The Bankruptcy Courts in In re Jones, 154 B.R. 816, (Bankr.M.D.Ga.1993) and In re Haywood, 62 B.R. 482 (Bankr.N.D.Ill. 1986) appear to have reached the conclusion that 11 U.S.C. § 523(a)(1)(B) should be interpreted as if it read "with respect to which not every return that the State required was filed" instead of "with respect to which a return, if required, was not filed."

This Court believes that construing 11 U.S.C. § 523(a)(1)(B) liberally in favor of the Debtor requires simply reading the statute as written. Once a Debtor has filed "a return" for a tax which is "required" to be so reported, that provision has been met. (Returns that are fraudulent are dealt with by another provision — § 523(a)(1)(C).) Once a requirement has been satisfied, it does not become "un-"satisfied because some new requirement has been superadded.

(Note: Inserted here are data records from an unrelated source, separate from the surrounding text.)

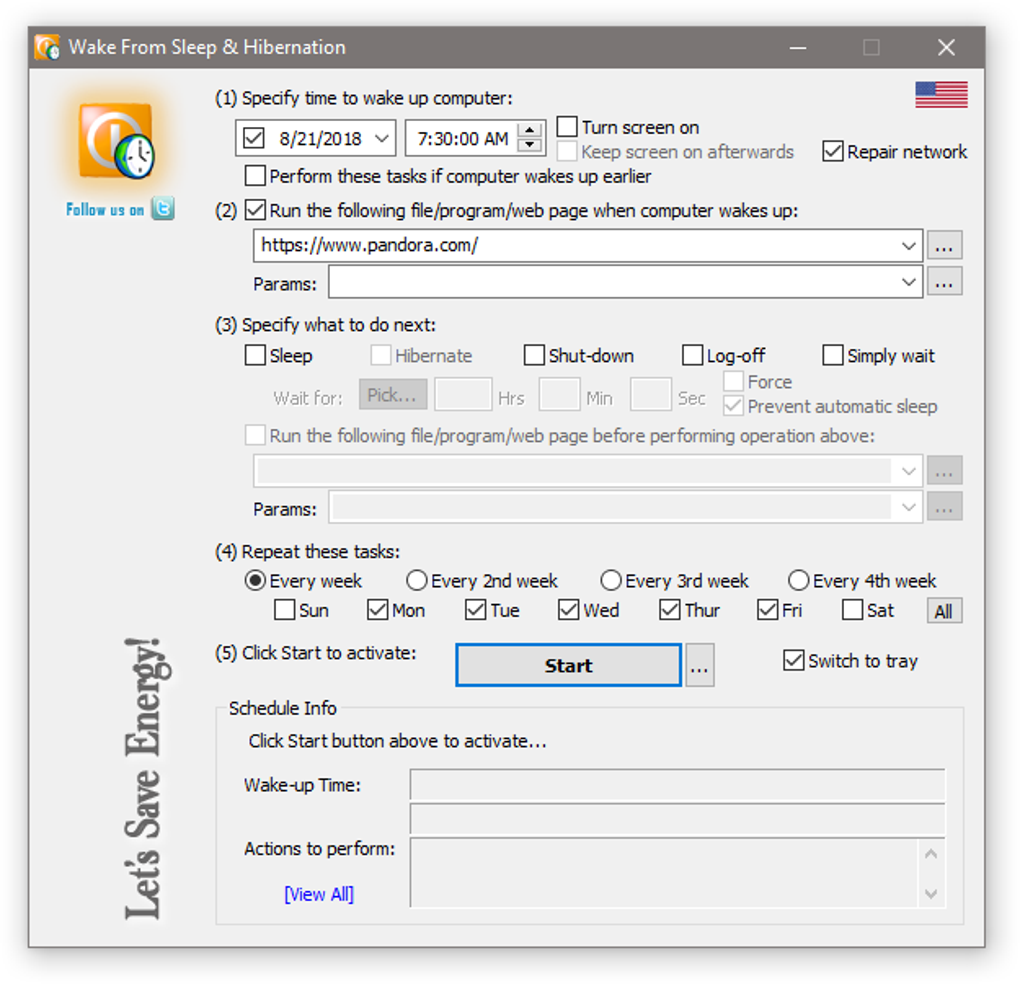This screenshot has height=984, width=1020.
Task: Click the Twitter icon beside Follow us on
Action: 163,209
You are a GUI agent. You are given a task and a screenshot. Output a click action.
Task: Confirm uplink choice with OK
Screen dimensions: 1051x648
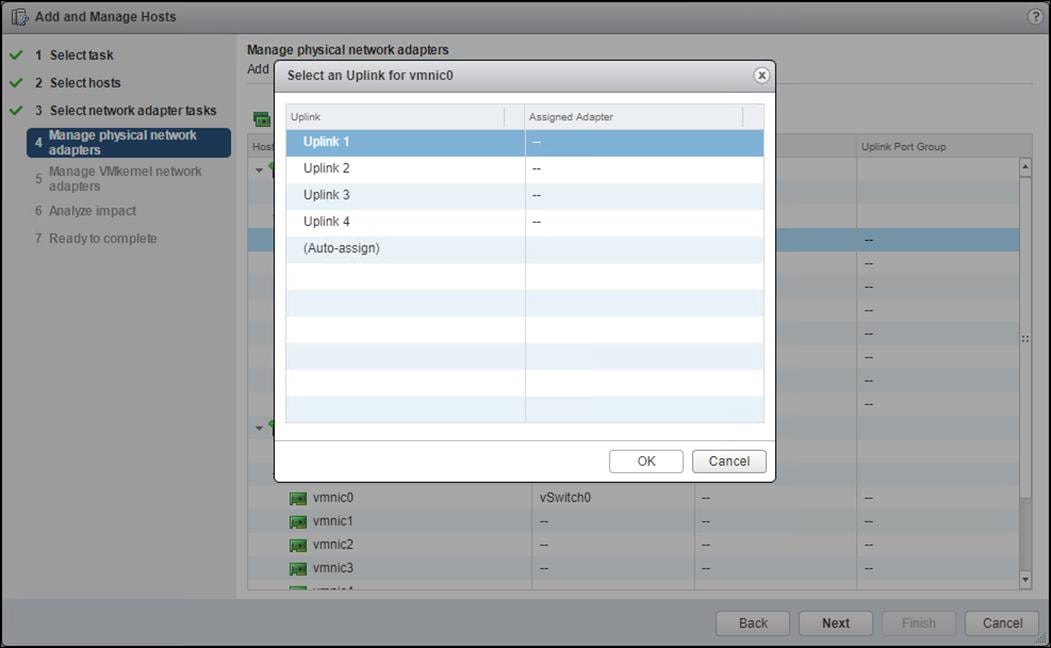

Here the State asserts that an "undisputed fact" is that Mr. Dyer failed to disclose all his income (I take this to mean "gross income") on the return he filed. If it is true that he has never filed any return with the State of Georgia which reflects all of his 1986 gross income, then he cannot claim the benefit of a more liberal interpretation of § 523(a)(1)(B)(i).

In sum, the Debtor has succeeded in convincing the Court that not every return that a State "requires" creates a new (or renewed) obligation for 11 U.S.C. § 523(a)(1)(B)(i) purposes. But the Debtor must show that he filed some return at some appropriate time, which disclosed all of his income, if the § 523(a)(1)(B)(i) defense to his Complaint is to be overcome.

CONCLUSION

The Court cannot ascertain the basis of the State's assertion that the Debtor's understating of his gross income is an "undisputed fact." If it is, then the Debtor's tax liability to the State of Georgia is non-dischargeable under § 523(a)(1)(B)(i) of the Bankruptcy Code and judgment should enter accordingly. If not, trial may be required.

NOTES

[1] 11 U.S.C. § 523(a)(1)(B)(i) reads "A discharge . . . does not discharge an individual debtor from any debt —

(1) for a tax or customs duty —

(A) . . .

(B) (with respect to which a return, if required —

(i) was not filed, or. . . . "

[2] An anomalous consequence of the State's argument is that the unpaid obligation to the IRS would be discharged if the deficiency is agreed to more than three years before bankruptcy, but even though the IRS always notifies the State of the deficiency promptly, the State liability would survive discharge. The entity that rests on the work done by others would prevail, while the diligent entity might fail.